Les colites ischémiques dues aux neuroleptiques atteignent les sujets jeunes. L’âge moyen est de 42,7 ans ± 14,7 ans d’après l’étude de H.Peyrière et al et de 48 ans dans l’étude de L. Peyro Saint Paul et al (54,57).

D’après cette dernière étude, l’incidence est de 45 cas pour 100 000 (57).

Les colites ischémiques sont graves, avec une mortalité élevée. La mortalité observée dans l’étude de H. Peyrière est de 36,8% (54). Des séquelles sont présentes chez 47,4% des patients. La sévérité de ces colites serait associée à l’altération de la sensibilité à la douleur chez les patients schizophréniques. De plus, certains neuroleptiques, mais aussi des antidépresseurs et des anticonvulsivants très souvent associés au traitement, possèdent des propriétés analgésiques retardant la prise en charge thérapeutique.

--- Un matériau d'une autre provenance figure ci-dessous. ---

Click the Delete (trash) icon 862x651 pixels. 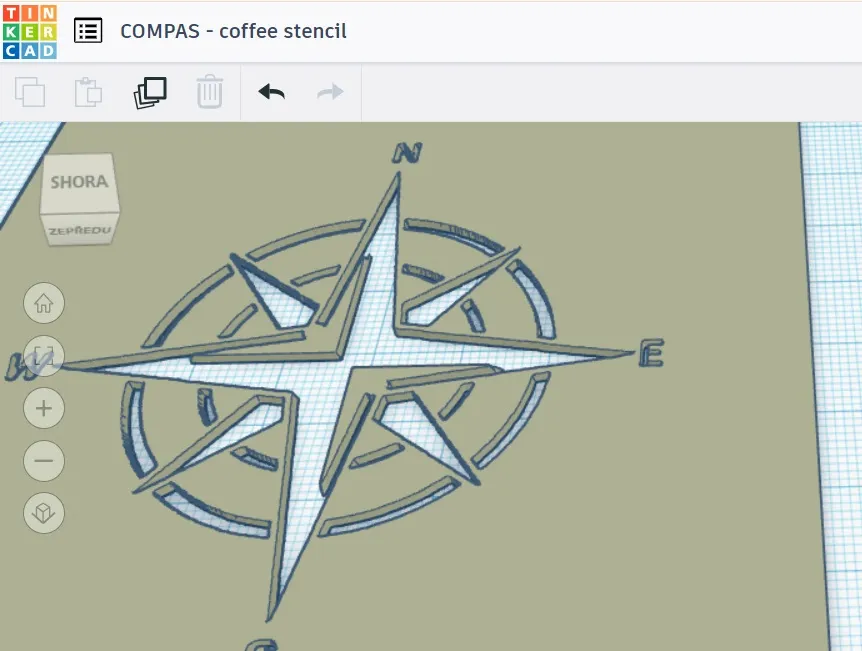(x=210, y=92)
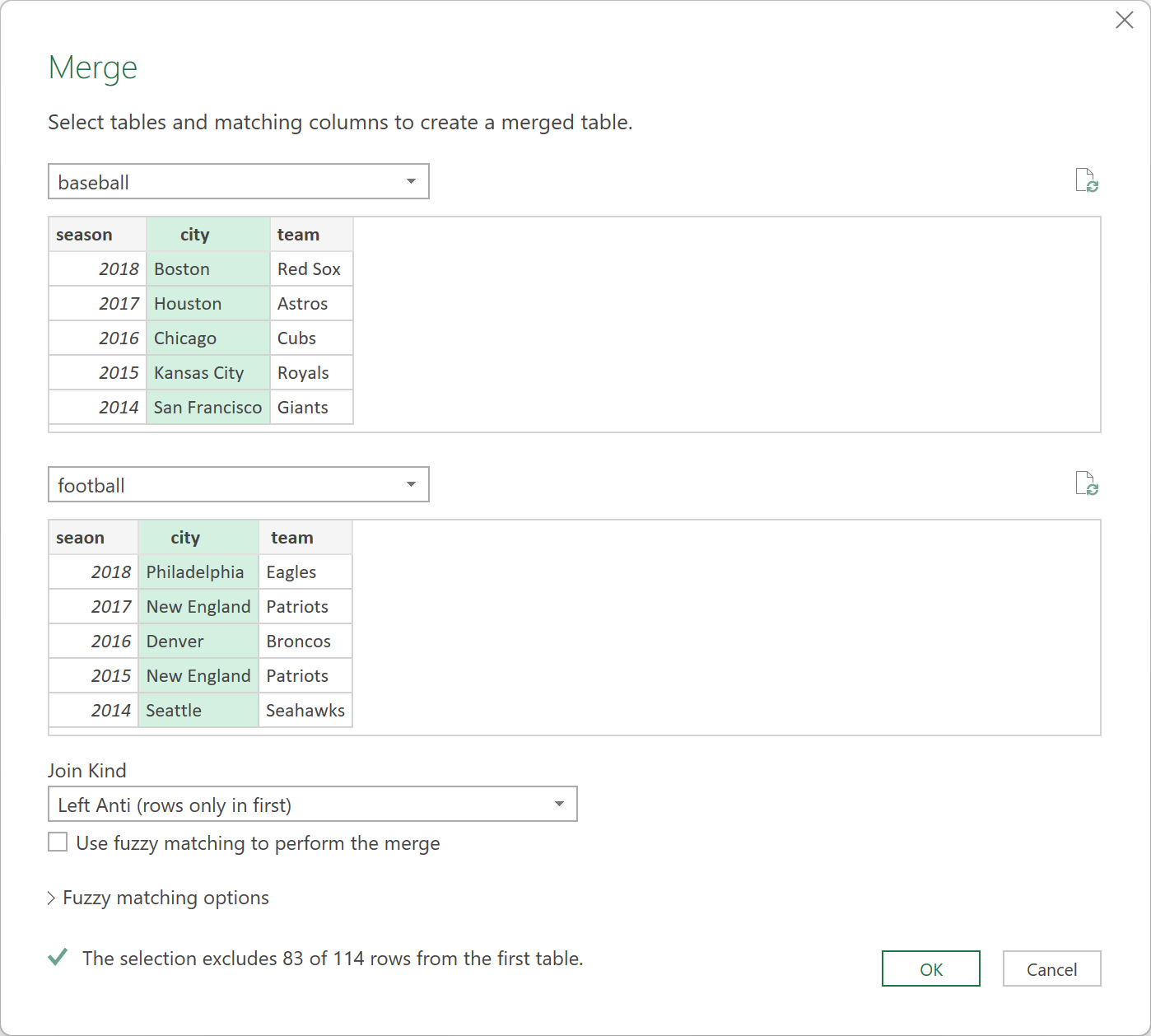Image resolution: width=1151 pixels, height=1036 pixels.
Task: Click the Kansas City cell in baseball preview
Action: 199,373
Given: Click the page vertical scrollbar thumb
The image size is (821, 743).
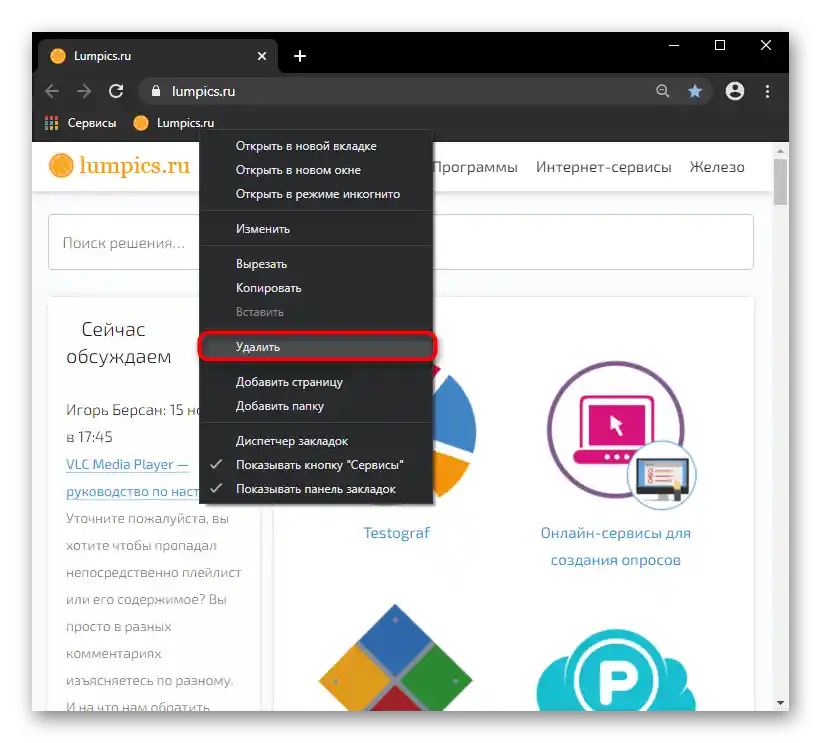Looking at the screenshot, I should coord(780,182).
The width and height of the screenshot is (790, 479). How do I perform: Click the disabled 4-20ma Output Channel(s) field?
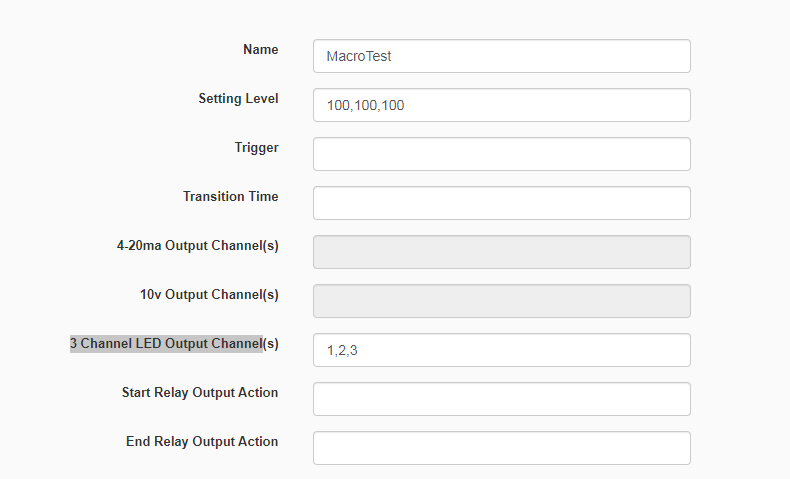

Afin de prévenir les colites ischémiques sous neuroleptiques, il est recommandé d’éviter les médicaments possédant des propriétés anticholinergiques. La multiplicité de ces molécules chez un même patient est facteur de risque de développer une colite ischémique (56). Cette charge anticholinergique est à l’origine d’une constipation chronique. On estime que 25,2 à 60 % des patients, sous clozapine par exemple, développent une constipation chronique (58). Cette dernière doit faire l’objet d’une prescription de laxatifs à titre systématique et à dose efficace afin de prévenir l’hypertension intraluminale (59).

10. Cocaïne

Cette substance vaso­active induit de rares cas de colites ischémiques, via différents mécanismes.

Le premier est l’induction d’une vasoconstriction, via des canaux calcium­dépendant ou encore via un relargage de noradrénaline, associée à une diminution de sa recapture par les récepteurs α­adrénergique dans le système nerveux sympathique. Cette vasoconstriction aboutit à une diminution de l’afflux sanguin au niveau mésentérique.

Le deuxième mécanisme est l’induction d’un état prothrombotique par la stimulation de l’activation plaquettaire participant à la formation de thrombi. Cette stimulation plaquettaire se fait par l’augmentation du thromboxane A2 (16,60).

La consommation de cocaïne, notamment si la dernière prise date de moins de 3 jours dispense le clinicien d’une recherche étiologique plus approfondie en raison de sa forte imputabilité.